A couple of people asked if I'd write something about the funding situation in the UK, so I will try. It's early days yet: the spending review has been announced, the Browne review into student funding (set up by the last government) has reported, and the government has said that it intends to follow most of the recommendations of the Browne review. However, we really don't know how things will pan out. Also, I'm not an expert - this is merely my current understanding of the situation. No doubt ALL the politicians would tell me I was wrong...

Good news first: science research funding remains ring-fenced. My colleagues and I, at a middling kind of university which has some pockets, islands or maybe even peninsulas of research excellence, are pessimistic that the distribution mechanism will remain the same. Although the odds of being funded through the open competitions are low, at least they exist. Most of us end-users seem to think that there will be retrenchement, a greater emphasis on funding the top tier of universities and the research centres etc. After all, a visiting programme director from one of the major councils once told us "It doesn't matter because Excellent people always get to work at Excellent Institutions anyway". So much for pockets of excellence... or any understanding of the job market.

The teaching budget for universities is to be slashed by 40% nationally. And the cuts will be uneven - some 'non-priority areas' (mainly humanities and social sciences) will lose all government support. At present, universities get funding per student in one of four different categories, depending on degree programme, which aim to reflect the relative infrastructure costs (a seminar room costs less than a fully equipped and technician-ed laboratory, the argument goes), and the amount is topped up (sort of! it doesn't all come to the department, or indeed the uni) by the tuition fees of around £3000 per year.

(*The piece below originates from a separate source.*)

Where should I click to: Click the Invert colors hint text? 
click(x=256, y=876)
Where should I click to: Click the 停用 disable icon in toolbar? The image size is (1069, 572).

With the loss of the government share, all the costs now fall on the university. It looks like higher fees are the only practical choice.

The Browne review recommended fees of up to £12000. With the added twist that, above £6000, a rising proportion of the money has to go to the central government. So if a uni charges £7000, they don't GET £7000 to use on the student's education. The students will get automatic government loans (at lowish interest rates) for the fees, and can also get a maintenance component if necessary. They won't begin to repay until their earnings are £21000 per year, and any unpaid-off loan is written off after 30 years (currently 25 years). In theory this is supposed to encourage students to go into important but lowpaid work like nursing (increasingly a degree-requiring profession) or social work... however, with debts of £30 000 plus, graduates in low-paid jobs will struggle to get mortgages even more than they do now, especially in the expensive parts of the country. It's argued that, since £3000 per year fees did not stop people coming to university (despite many gloomy predictions), the new higher fees won't either... and of course universities, after economising and efficiency-gaining for the last ten years, can magically find more areas of waste to trim.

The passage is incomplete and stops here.